Back in 1996, I had knee surgery to repair some torn cartilage. It was not a huge deal, though I did experience some complications during the surgery that delayed my recovery. Still, I was off crutches within only a week or so, and was back to some mild activity in a couple of months. I could have remained the chiseled stud that I was prior to the surgery, had I gotten right back into exercising like I did before.

But I didn't. Lethargy set in, and I let myself go. I did a little "Oprah Winfrey" thing, where I'd plump up, slim down, plump up, then slim down again. Except I didn't have a TV show or a billion dollars.

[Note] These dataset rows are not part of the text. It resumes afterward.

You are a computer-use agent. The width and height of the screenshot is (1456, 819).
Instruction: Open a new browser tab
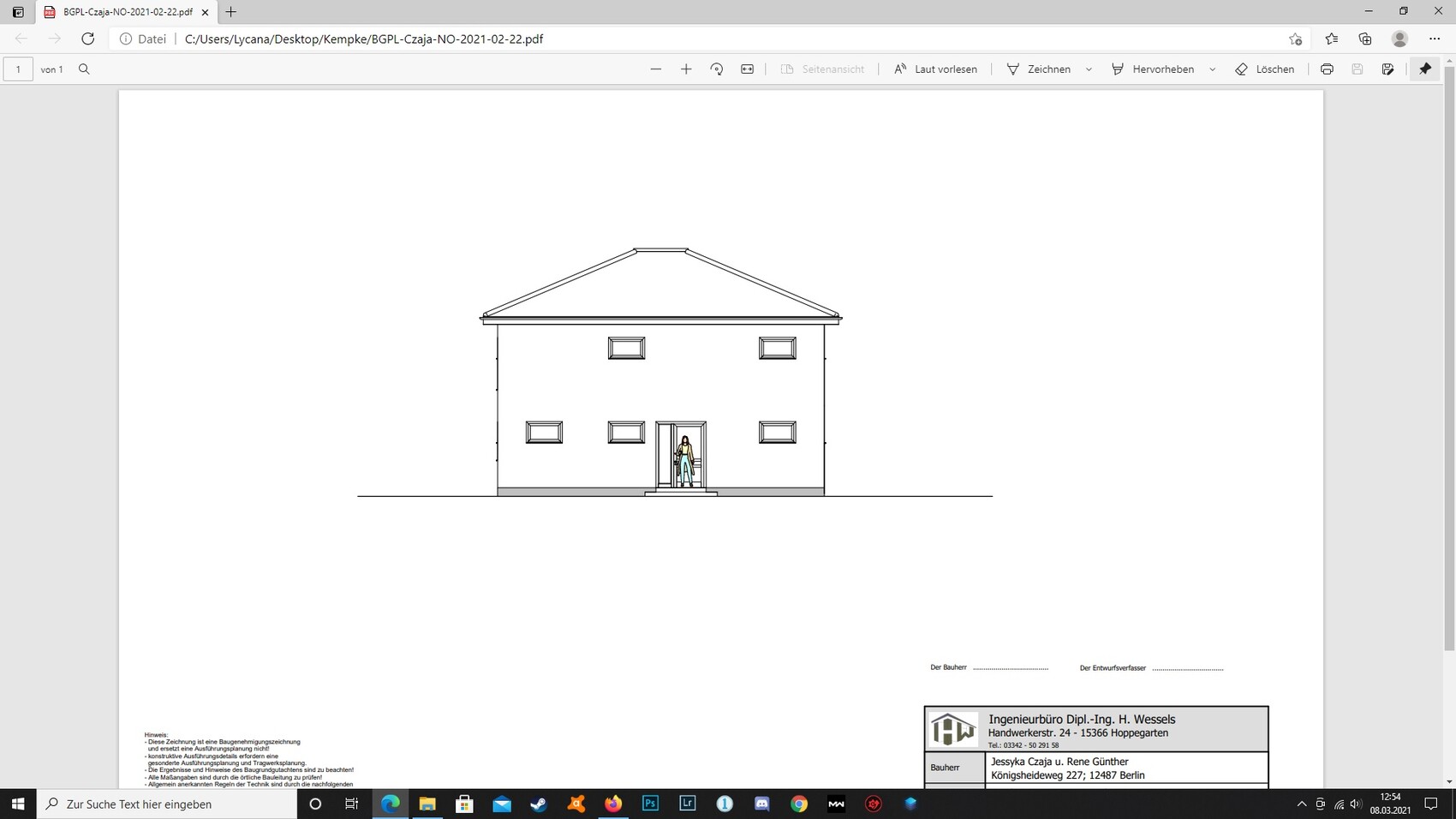pyautogui.click(x=230, y=12)
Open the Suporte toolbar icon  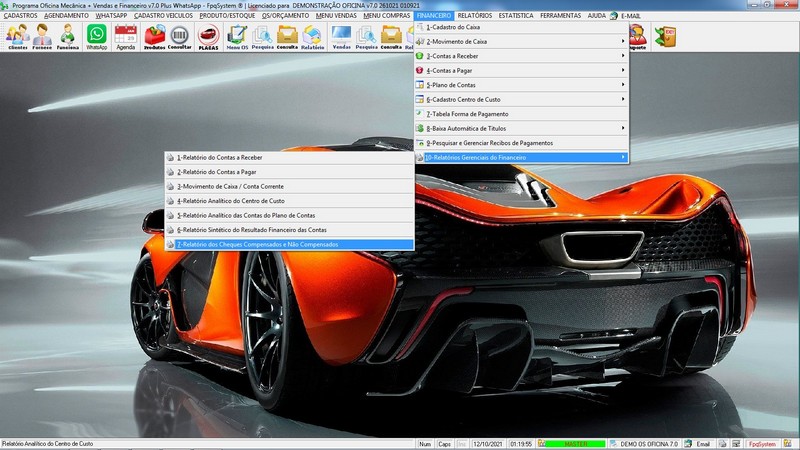tap(637, 37)

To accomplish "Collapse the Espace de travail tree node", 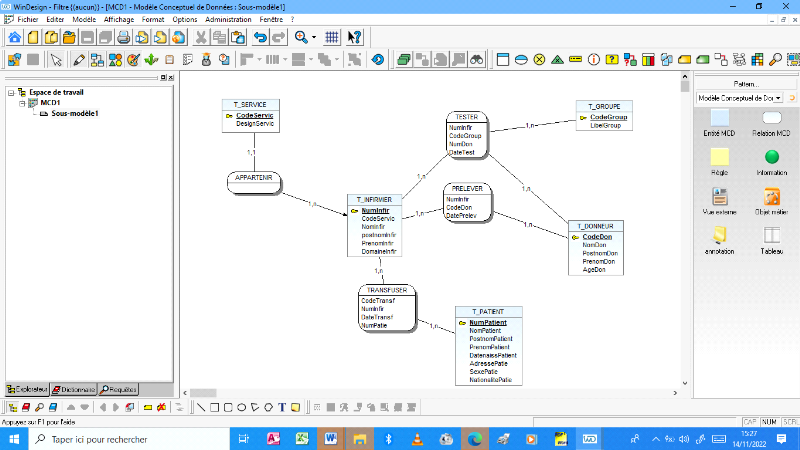I will 10,92.
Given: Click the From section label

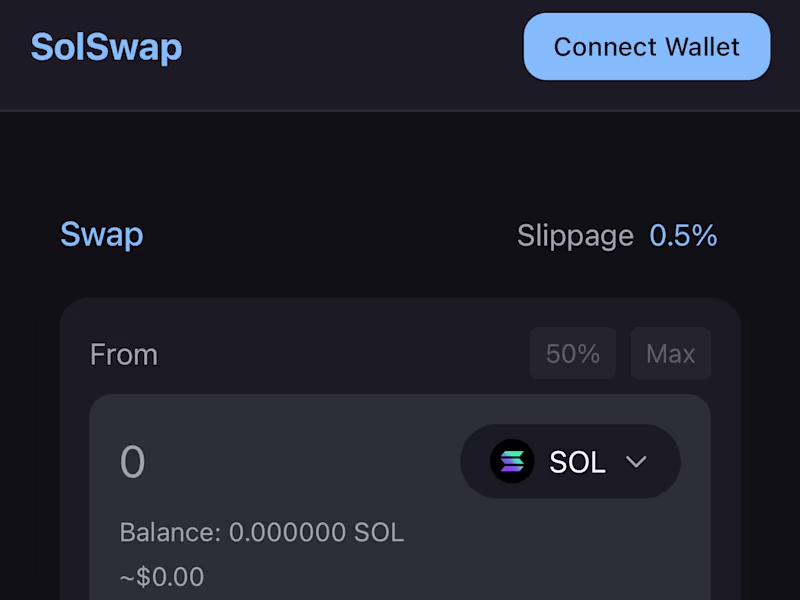Looking at the screenshot, I should click(124, 354).
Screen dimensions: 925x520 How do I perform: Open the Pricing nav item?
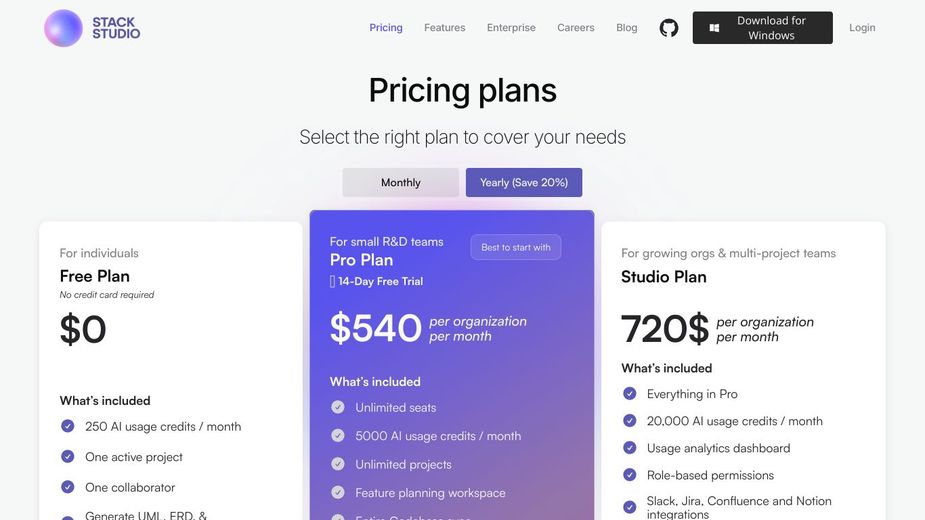coord(386,28)
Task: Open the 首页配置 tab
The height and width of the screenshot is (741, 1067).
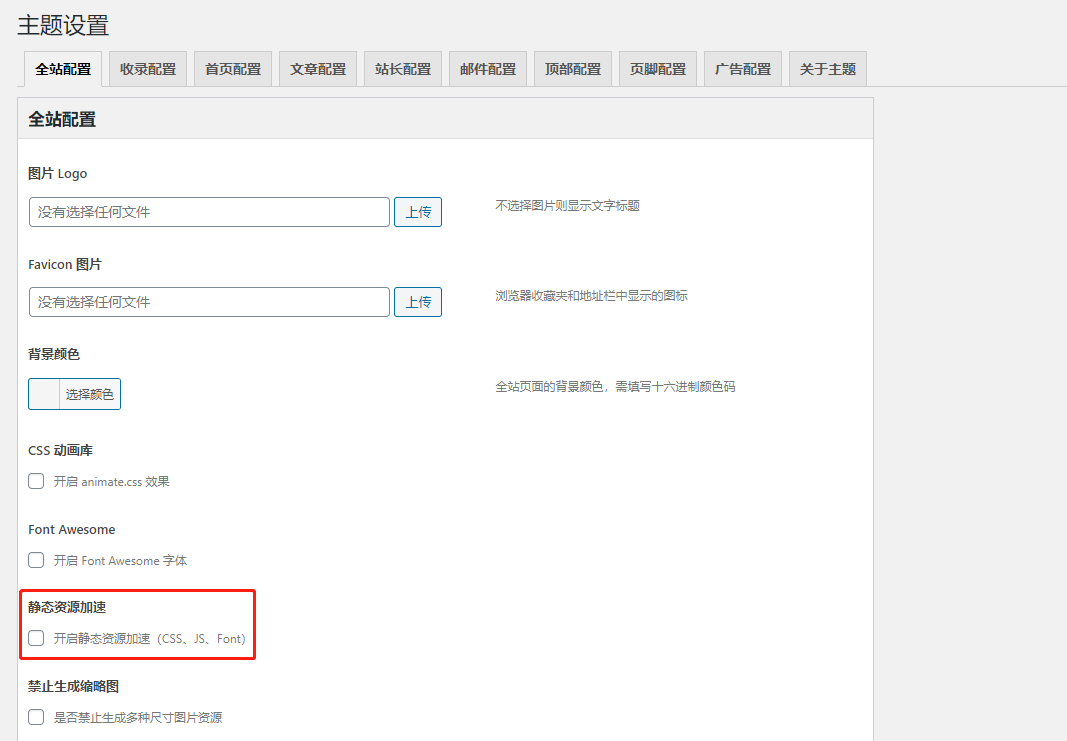Action: [232, 68]

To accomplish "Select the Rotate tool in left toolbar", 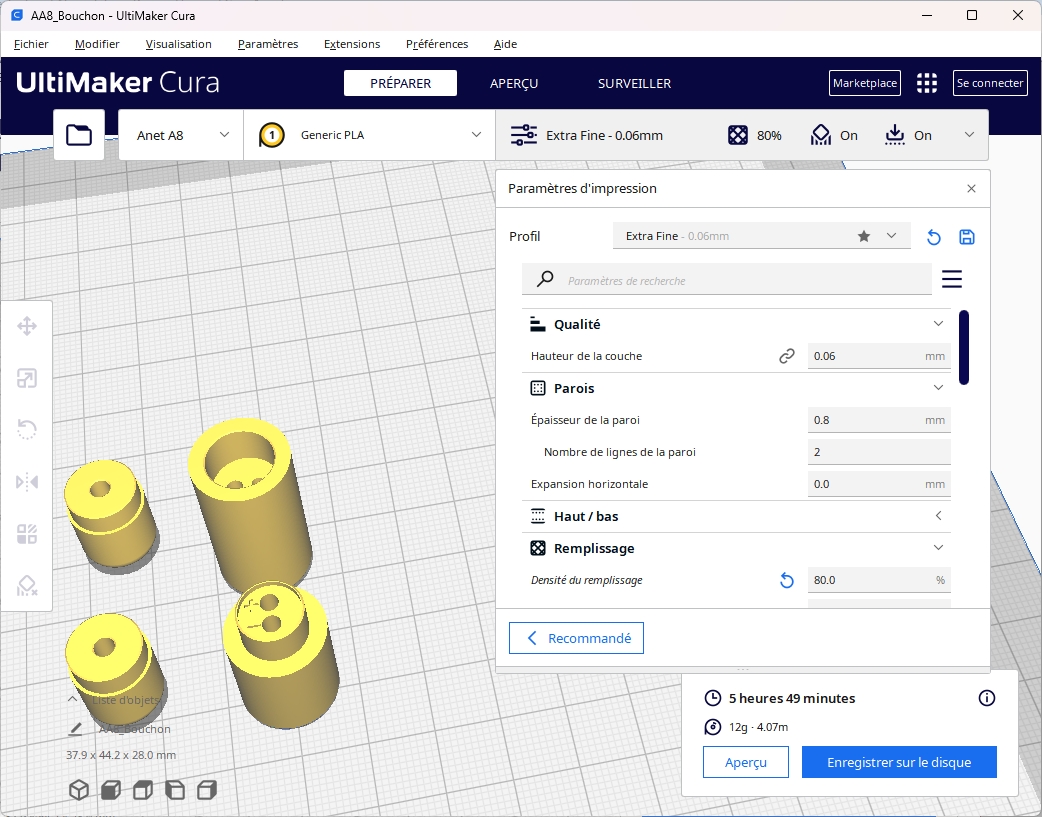I will tap(27, 430).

In 1998, I tried to right the ship. I borrowed my cousin's Tae Bo tape. It was all the rage, and I knew that the only way I'd stick with an exercise plan is if I could do it in the comfort of my own room. I'll do your exercise, but only if I can be lazy immediately before AND after! Besides, Tae Bo worked for Emmanuel Lewis.

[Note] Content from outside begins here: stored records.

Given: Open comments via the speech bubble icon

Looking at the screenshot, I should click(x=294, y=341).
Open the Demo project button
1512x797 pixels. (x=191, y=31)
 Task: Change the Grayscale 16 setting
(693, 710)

This post isn't about me and my fatness, though. And it's not even really about Tae Bo. It's about Billy Blanks.

Before I continue, let me make sure that something is clear. In fact, without even knowing what I'm going to say, it's already clear to you. I just want to make sure that you know that I know it's clear. Should I ever find myself in a fight with Billy Blanks, he could end me. He could kill me, chop me up into small pieces with his bare hands, and donate my parts to various medical research centers -- all before you could say, "I heard Billy and Omar were going to fight!"

Besides, Billy helped me to lose something like 17 pounds. Billy's my homeboy. In fact, I'd like to put an open invite out there to you, Billy. If you're ever in my neck of the woods, I'll be offended if you don't stop by. Dinner's on me. In exchange, all I ask is that you don't punch or kick me.

It's because I like Billy so much that I am concerned about him wearing things like this on videos that he sells to millions of people:

billy blanks

billy blanks

Billy, you're awesomer than that. You don't need to wear low cut leotards that half expose your nipples, leg warmers, and unnecessary belts to be a man. Wear a tshirt - a sleeveless tshirt - that says, "I could end you." That's all you need to do.